(YOUR ASSIGNMENT)
Beginning at the line that holds "Where should I", transcribe each line exactly through the end of the records, and leave any pictures out.

START SUPPLIED INFORMATION

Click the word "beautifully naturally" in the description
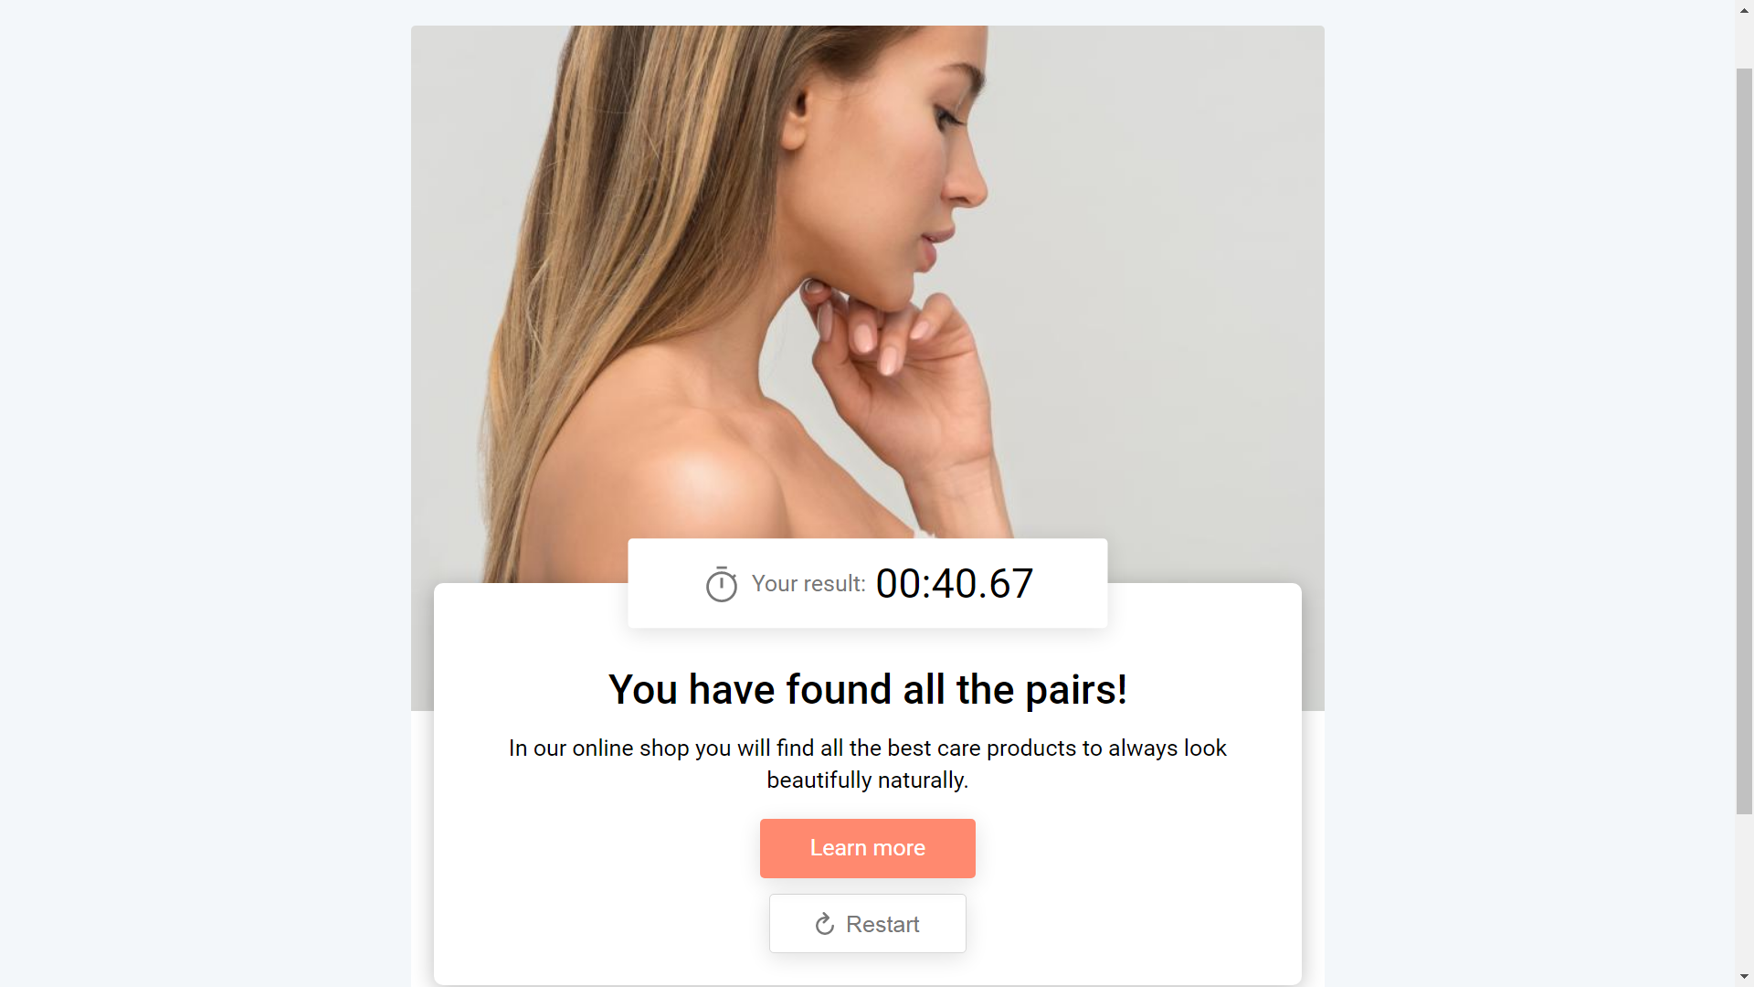The height and width of the screenshot is (987, 1754). (x=867, y=780)
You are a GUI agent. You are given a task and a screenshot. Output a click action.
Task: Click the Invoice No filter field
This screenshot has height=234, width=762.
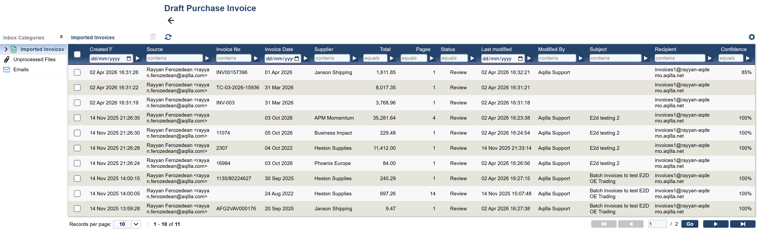[x=233, y=58]
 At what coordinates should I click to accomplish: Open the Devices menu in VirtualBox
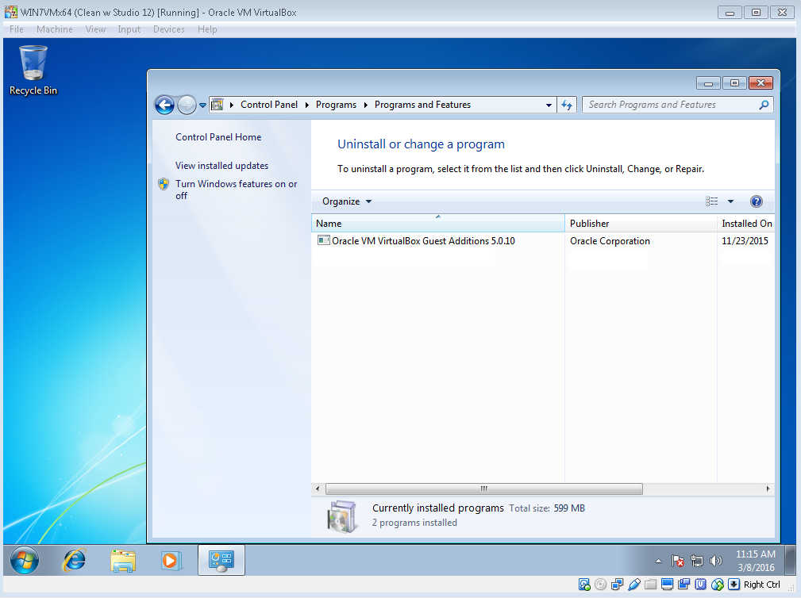coord(168,29)
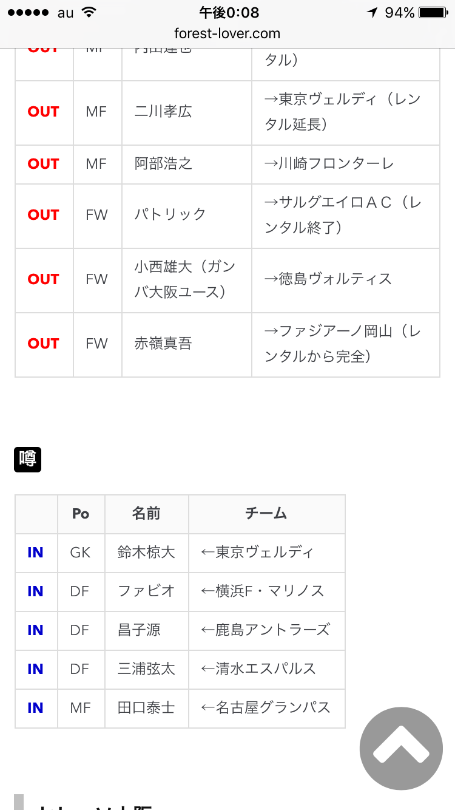Tap the 午後0:08 clock in status bar
The width and height of the screenshot is (455, 810).
tap(229, 13)
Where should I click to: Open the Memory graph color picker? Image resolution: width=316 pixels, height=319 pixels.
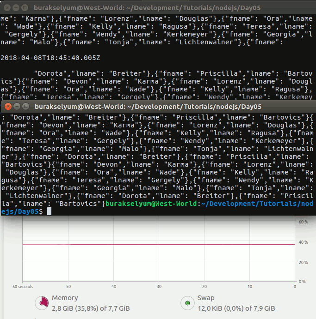coord(43,303)
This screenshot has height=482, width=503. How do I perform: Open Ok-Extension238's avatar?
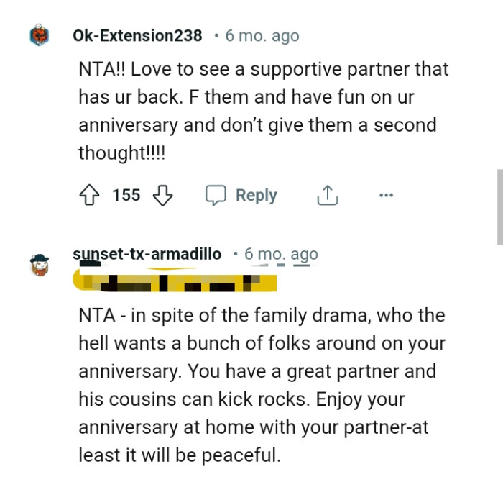40,36
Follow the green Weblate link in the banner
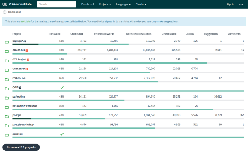 pos(26,21)
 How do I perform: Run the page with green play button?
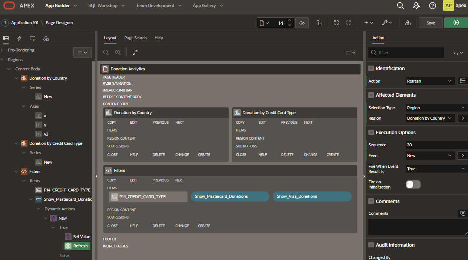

END SUPPLIED INFORMATION

(SOLUTION TO THIS EXERCISE)
Where should I click to: Open the Memory graph color picker? Image resolution: width=316 pixels, height=319 pixels.
coord(43,303)
This screenshot has height=482, width=503. How do I perform: Open Ok-Extension238's avatar?
40,36
Follow the green Weblate link in the banner
 pos(26,21)
 How do I perform: Run the page with green play button?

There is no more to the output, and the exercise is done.